Detroit is in the midst of an economic resurgence, yet many of the city’s Black business leaders say they feel stuck on the outside looking in.
A recent survey by the National Business League shows that while the Motor City is experiencing a much-needed comeback, 80 percent of its most prominent Black entrepreneurs feel they’re being left out and overlooked in the city’s revitalization.
Per the report, several of the city’s Black-owned businesses “felt left out of the current economic boom and opportunities for inclusion in the private sector development opportunities, particularly for major projects like the new hockey arena and old Hudson’s site.”
Another 62 percent of Detroit’s Black entrepreneurs are frustrated with the city and state’s leadership, particularly Gov. Gretchen Whitmer, who they said has done a shoddy job of ensuring they “get a fair shot” at snagging state government contracts and other development opportunities.
Similar frustrations arose in 2014 after The New York Times published an article highlighting small business success in the Corktown neighborhood one year after Detroit filed for the largest municipal bankruptcy in U.S. history. Missing from those success stories, however, was the role of Black businesses in helping the city get back on its feet.
U.S. Census Bureau figures from 2007 showed the city was teeming with Black entrepreneurs — over 32,000 to be exact. Much like today, however, Black business owners said they felt largely excluded from conversations around Detroit’s revitalization and struggled for access to funds and other resources.
“I think, for the most part, Black-owned businesses aren’t getting a piece of the pie,” local bookstore owner Janet Jones told HuffPost at the time. “What about the people who have been doing the hard work of living and working and having business in Detroit for the last 20 years?”
Dr. Ken Harris, president and CEO of the National Business League, said he isn’t at all surprised by the survey’s results.
He commented to radio station WWJ News: “When you look at the federal mandates in particular on federal opportunities that exist through the disadvantaged or DBE program, those numbers are startling. They’re not inclusive of black-owned businesses.”
If Michigan is to compete with the rest of the county, Harris said the state and city leadership must take steps to create more equitable and inclusive policies.
Alexis Wiley, chief of staff of Mayor Mike Duggan‘s administration, said Detroit is doing just that.

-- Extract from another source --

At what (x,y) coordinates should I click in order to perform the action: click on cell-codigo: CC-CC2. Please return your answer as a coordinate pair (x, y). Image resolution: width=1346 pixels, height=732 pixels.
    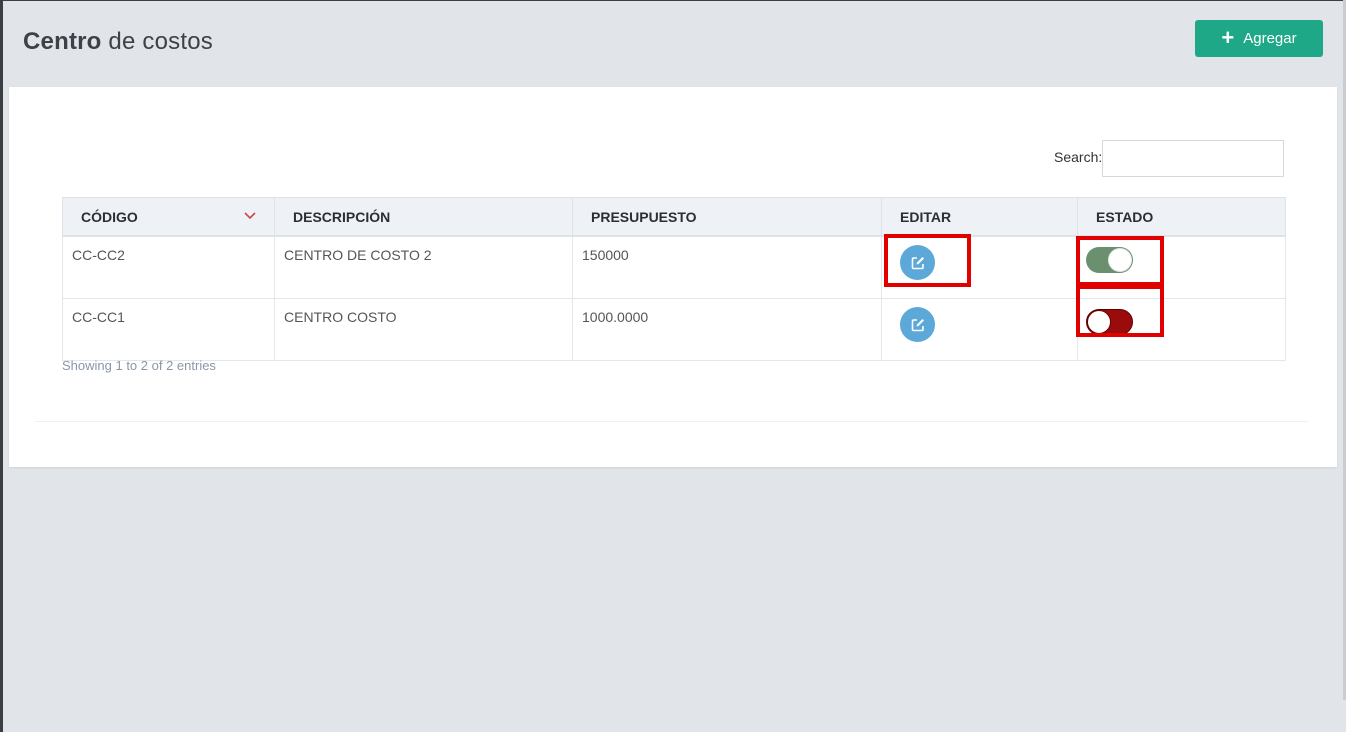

In fact, she said 80 percent of the recipients of Motor City Match grants have gone to black-owned businesses.
Additionally, Wiley mentioned that Duggan’s administration launched the Entrepreneurs of Color Fund, which grants affordable loans to black-owned small businesses in Detroit.
City leaders admit more can be done to bring Black businesses into the fold, and it’s an effort that they’ll continue working on
“Governor Whitmer recognizes that this has been a longstanding concern, which is why during her first week in office she signed an executive directive to expand opportunities for small and disadvantaged businesses in Michigan,” the governor’s office said in a statement.
“If we’re going to call Michigan a successful state, we’ve got to expand opportunities for business owners in areas that are struggling,” it continued. “Governor Whitmer is proud to have put together the most diverse cabinet in the state’s history who will work to help businesses thrive and who are ready to get to work building bridges between entrepreneurs and state government.”